For general operations, it is actually fast enough. But forget about any kind of multitasking, multiple tabs and so on - 2GB is the major limiting factor. Also, his CPU gets maxed at 100% quite often when playing videos, I can only imagine what would happen with 1.4GHz CPUs.

The rig you mentioned was good at its time. However, web has changed a lot. It now requires much CPU power and RAM for smooth operation. Gone are the days of pure HTML. I miss them many times :D
 
your web experience would be crippled. knowing that it would be hard to get a modern OS stable on a computer that old. a pentium III may not even be compatible with windows XP and not much runs on windows XP anymore. basically it would be only good for playing old games you can't run on modern PC's
 

Matthew Renna

Distinguished
Jan 24, 2017
295
0
18,790
I have a Pentium 4 2.6 ghz with an agp HD 3650 with 4 gb of ran and windows xp and it can acually run war thunder at like 10 fps! It browses the webokay but once you have a couple of tabs open, the cpu is always maxed out.
But yes, I expected the dual pentium III not to run so good, I wish I had one to test it out.
 
D

Deleted member 217926

Guest
The system would struggle with basic browsing. The internet isn't the same place as it was in 2000. Does it even have an ethernet port? More likely to have a dialup modem. 2GB of RAM alone even on a new system would be almost unusable with more than a tab or 2 open at a time. You aren't going to have SATA ports or SSD support so you'd need to find an old IDE HDD. XP might possibly work but Windows 98 SE would be better and finding drivers for hardware that old would be nearly impossible unless you have them on disk.

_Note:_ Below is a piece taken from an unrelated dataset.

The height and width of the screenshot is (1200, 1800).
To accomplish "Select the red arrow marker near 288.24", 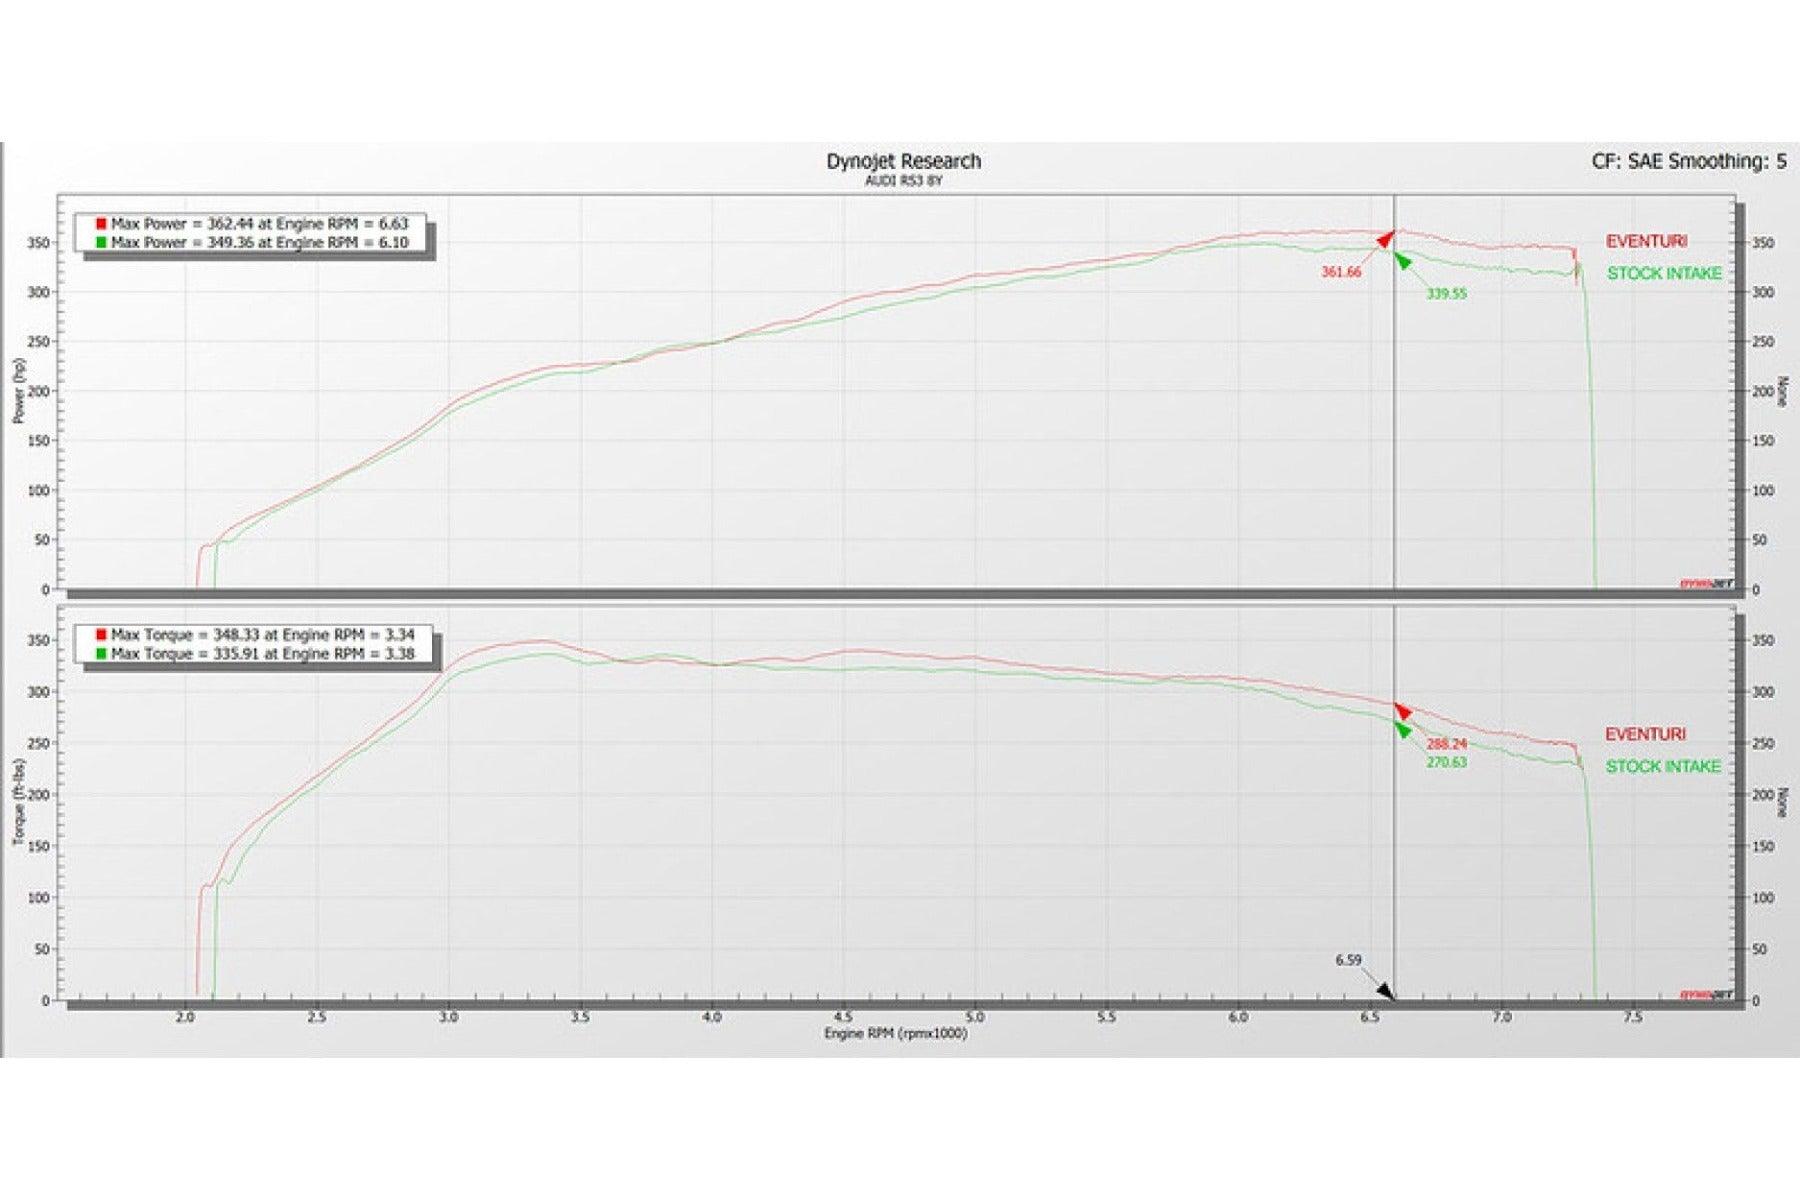I will click(1402, 711).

Literally the only reason to build that would be for fun if you didn't have to spend any money on it. Then not even try to connect it to the internet and just use it for old games.
 

InvalidError

Titan
Moderator
Anything with less than 4GB of RAM will be painfully slow with most modern software due to intensive use of the swapfile. 2GB may be usable if you use 10+ years old software on it but I wouldn't recommend using a 10+ years out of date browser and related addons.
 
As it happens, I have a dual PIII-s 1.4GHz PC with Rambus. It's got two of the last 130nm Tualatin PIII with 512k cache, and has been running XP for 15 years. Surprisingly, it's faster than many P4 machines like Matthew's especially now, long after most software compilers are no longer optimizing for P4 (PIII is P6 like Core 2, and long-pipeline P4 heavily relied on optimization, with Northwood even lacking a hardware integer multiply unit). And that's with memory bandwidth lower than many SSDs today.

XP will update itself (and MSE definitions) until 9APR2019 with the POSready 2009 updates, which obviously do not include any updates for multimedia parts of the OS like Windows Media Player (so just use VLC player). Windows 7 32-bit will actually work until 14JAN2020 but I don't have enough RAM to be comfortable running it. Windows 8 32-bit is out of the question without XD/NX-bit.

You probably won't be surfing the web on it now because those chips lack SSE2 so cannot run the current versions of Firefox, Chrome, Flash, or Office 2013. The last Firefox for no SSE2 was 45.9ESR, and the last Chrome was v34. There is a recent version of Slimbrowser that uses iE8's Trident engine, but I don't know how actually up-to-date that really is. So the only current browser that would work is iE11 in Win 7.
 

Matthew Renna

Distinguished
Jan 24, 2017
295
0
18,790


I know this thread was last looked at months ago, but I have some questions.
How much ram does it have, what gpu are you running, and how well does it browse the web?